Fig. 7. DC-STAMP-siRNA abolished the inhibitory effects of ORI on osteoclast formation and NFATc1 expression.

We synthesized four target siRNA sequences and verified their knockdown efficiency by a, b qPCR and c, d WB; the siRNA with the highest knockout efficiency was used for the follow-up experiments. e RAW264.7 cells were seeded and transfected with siRNA-DC-STAMP (40 nM) using Lipofectamine RNAIMAX. After ~24 h of siRNA interference, the cells were stimulated by RANKL with or without ORI (1.56 μM). The media were changed every 2 days.
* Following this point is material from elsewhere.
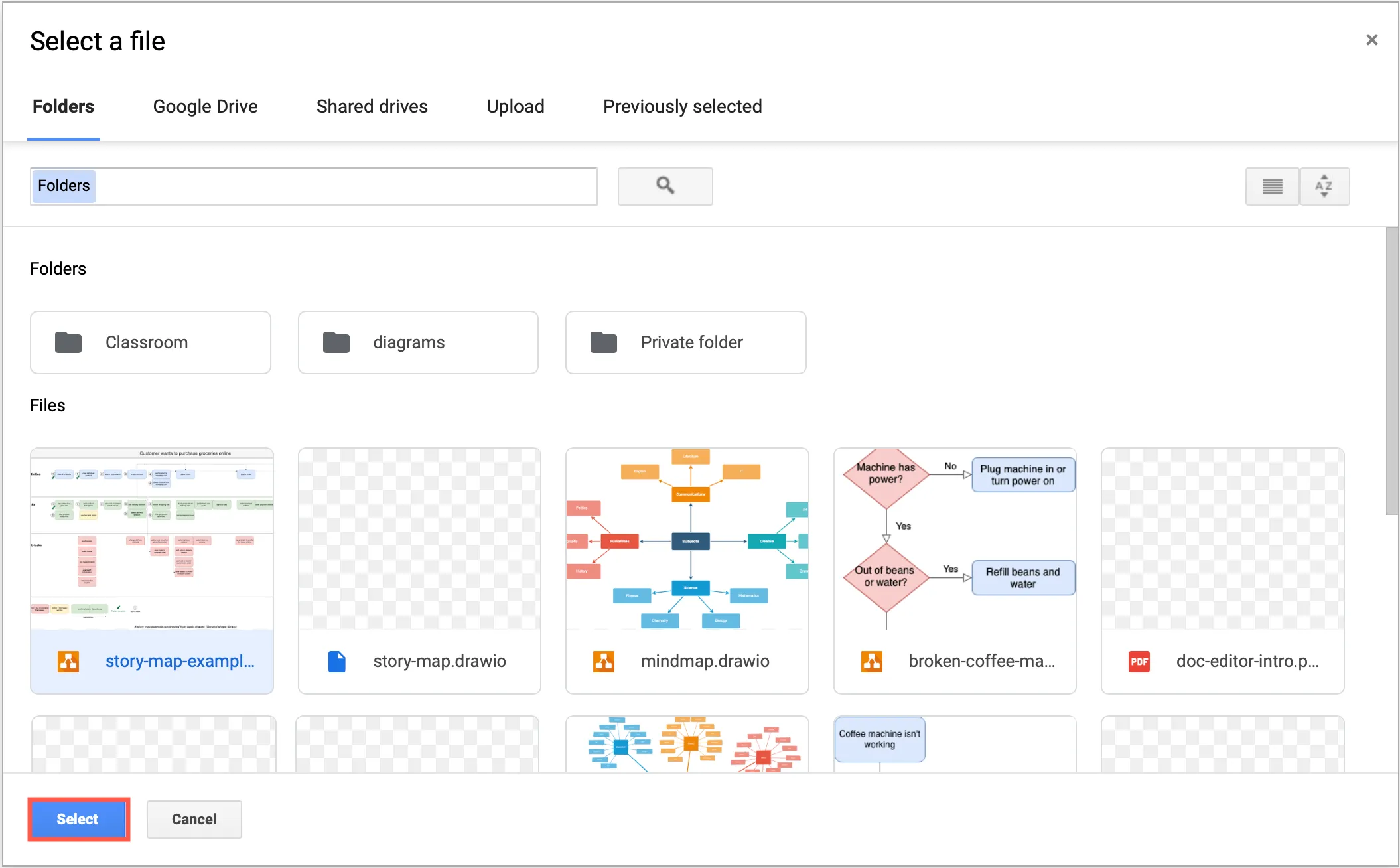
Task: Click the draw.io icon beside mindmap.drawio
Action: (604, 661)
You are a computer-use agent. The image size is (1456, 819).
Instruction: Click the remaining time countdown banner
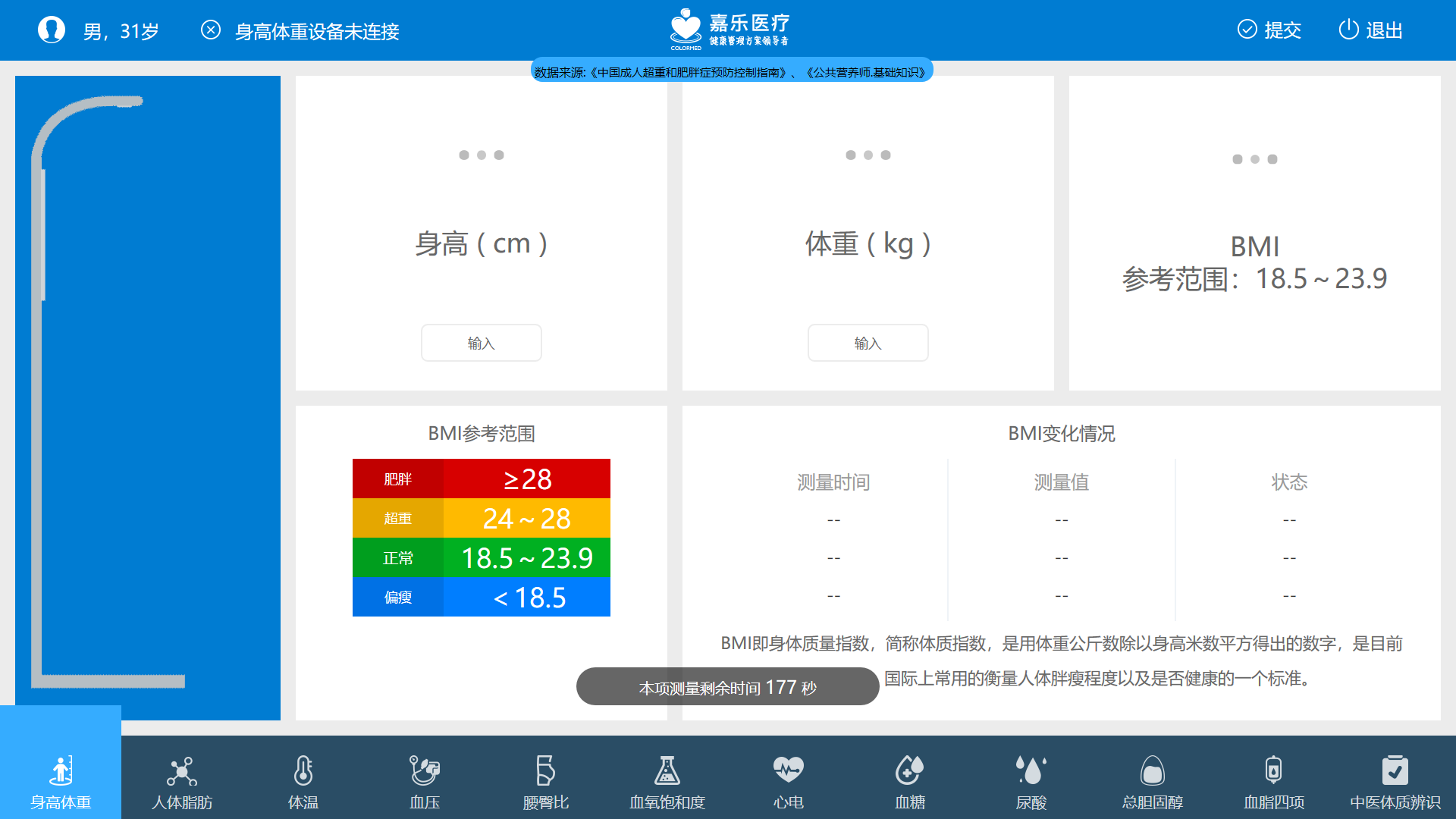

After 4 days, the cells were stained with TRAP. f TRAP⁺ multinucleated cells (>3 nuclei) were counted as mature OCs. g RAW264.7 cells stably expressing the NFAT-luc luciferase reporter construct were transfected with siRNA-DC-STAMP for 24 h and then treated with ORI (1.56–3.125 μM) and RANKL (100 ng/mL) for 24 h. The luciferase activity was measured to indicate NFATc1 transcription. a–f *P < 0.05, ***P < 0.001 vs the si-NC group. g ^###P < 0.001 vs the si-NC group; *P < 0.05, ***P < 0.001 vs the RANKL-treated group.